QRL progress report
19th April 2017
The Quantum Resistant Ledger (QRL) project is now successfully trialling a private testnet thanks to a dedicated team of alpha-testers spread across the world.
Our Proof-of-Stake protocol featuring iterative hash-chains and a PRF (HMAC_DRBG) is functioning well. We recently staked with between 10 and 15 stakers for 4 days consecutively before a POS panic halted play. Our algorithm seems to work and to further understand how much time we can play with during each round of voting we have added some timing analytics to our reveal messages which allows us to see realtime how much latency there is from block to block between stake validator nodes. It will be fascinating to see how this data develops as the nodecount on the network rises — we have the idea of introducing a flexible blocktime based upon transaction volume and stake validator node latencies. For now we are simply exporting the data via our API and deciding how best to display and interpret it.
Our new dev Kaushal has familiarised himself with the codebase and has implemented a fast sync commit. He has also made some excellent design suggestions to improve the codebase and the POS protocol — including an a fantastic suggestion to move the block creation decision back in the POS cycle and allow us to sidestep a block withholding attack strategy.
I am also extremely excited to welcome Leon Groot Bruinderink to the team as an advisor. He is a PhD student in post-quantum cryptography at PQCRYPTO in the Netherlands and has already made some great suggestions to improve some of the practices within the design of the QRL ledger. He is also an excellent addition to our growing team.
Ephemeral
Definition 1. lasting for a very short time.
Another exciting development we have begun to develop is a network messaging layer we call the ‘ephemeral layer’. Whilst the accounts in the ledger are secured by hash-based XMSS signature scheme, we have been investigating how we can enable a post-quantum secure public-key cryptography scheme to allow secure and completely private end-end data and communication channels above the QRL.
After discussions with cryptographers and reaching out to some friends in the growing post-quantum industry we have settled upon using lattice-based cryptography — in particular a variant of ‘Ring learning with errors’.
What is really amazing about building a network messaging layer on top of a distributed database layer like the QRL is that it allows lots of really cool things. QRL account addresses can then be thought of as cryptographically verifiable identities. If a QRL transaction signs a data field which contains a lattice-based public key and that is stored in the blockchain, then any other node or user on the network can look up that address and find their public key. Then using the ephemeral layer they can broadcast a specially constructed message which is encrypted with the lattice-based public key and is tagged with the transaction hash of the previous transaction. The contents of message may only be decrypted by the controller of the address which released the public key transaction. If the decrypted message contains a valid signature from another address on the network and a symmetrical AES encryption key then a private and completely secure data channel has been opened between the two account addresses.

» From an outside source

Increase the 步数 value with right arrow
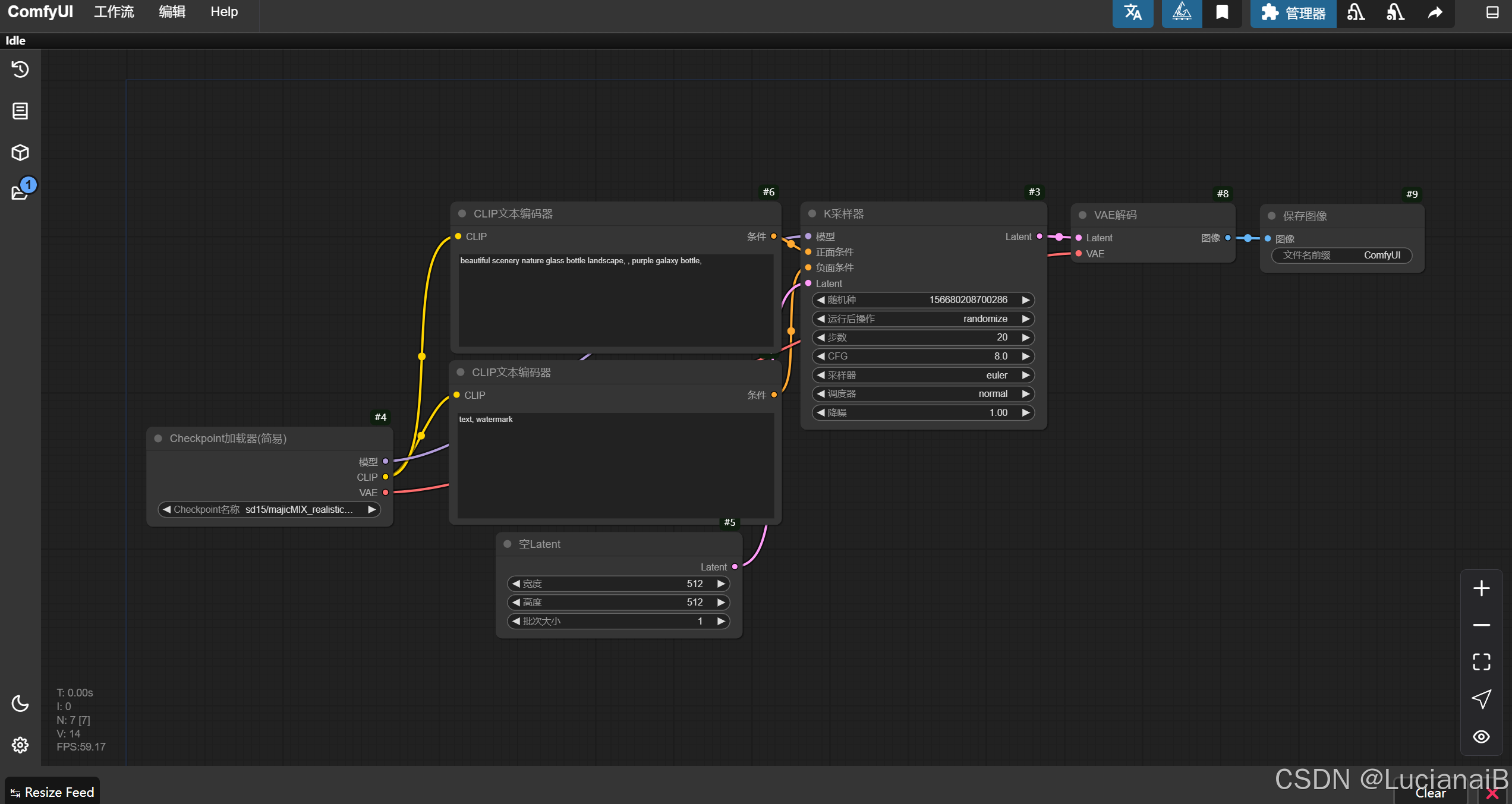 [1026, 338]
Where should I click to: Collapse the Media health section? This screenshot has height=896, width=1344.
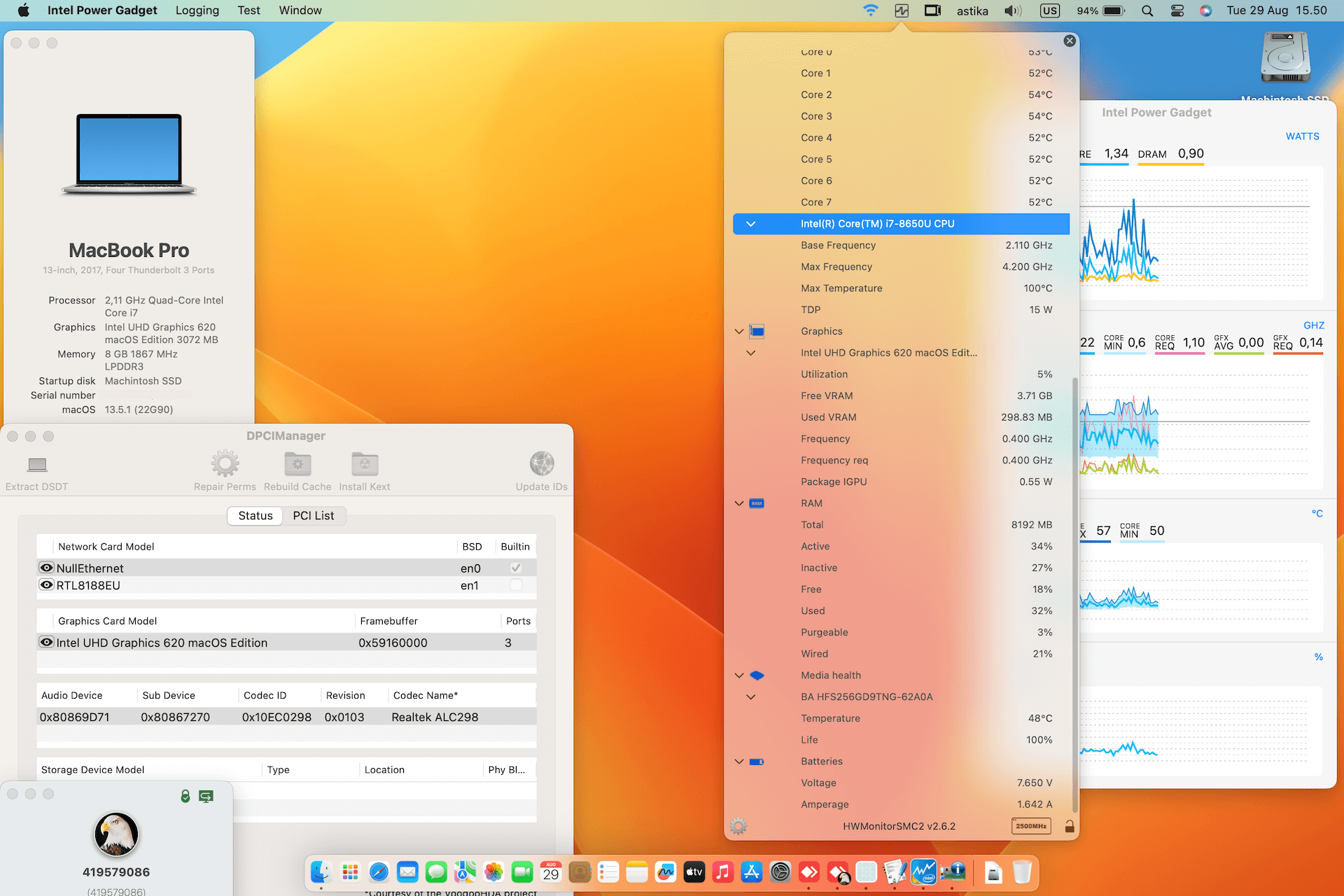(x=739, y=676)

But this is where we can make things really cool. Using our friend the provably secure pseudorandom function (PRF), HMAC_DRBG for example, we can actually make all messages thereafter appear completely random and be completely untraceable back to the original pair of addresses. How? By adding a PRF seed into the ephemeral message containing the symmetrical encryption key. This seed can then be used to generate a sequence of random numbers of 32/48/64 bytes in length which are indistinguishable from random number sequences. Now each message passed between account addresses can begin with an ID which is the PRF output (has the appearance to an observer of being an unpredictable random number) and have the body of a symmetrically encrypted message which remains post-quantum secure. An attacker will have no idea who a message is to/from or decipher the contents. Once a channel is opened the subsequent messages can be very tiny — they are just the PRF output and the encrypted message.
Our ephemeral layer allows a trustless and decentralised, post-quantum secure, ultra-private end-end encryption channel to be created. Network ephemeral messages are not stored and so do not clutter the blockchain with large keys and signatures. With just a little thought you can see that is trivial to then build a light client API which allows third party Apps and web enabled devices to connect with the QRL layer and use it as a gateway provider of cryptographically verifiable private and completely secure channels between accounts — to allow secure TCP/IP connections, data and communications in the net.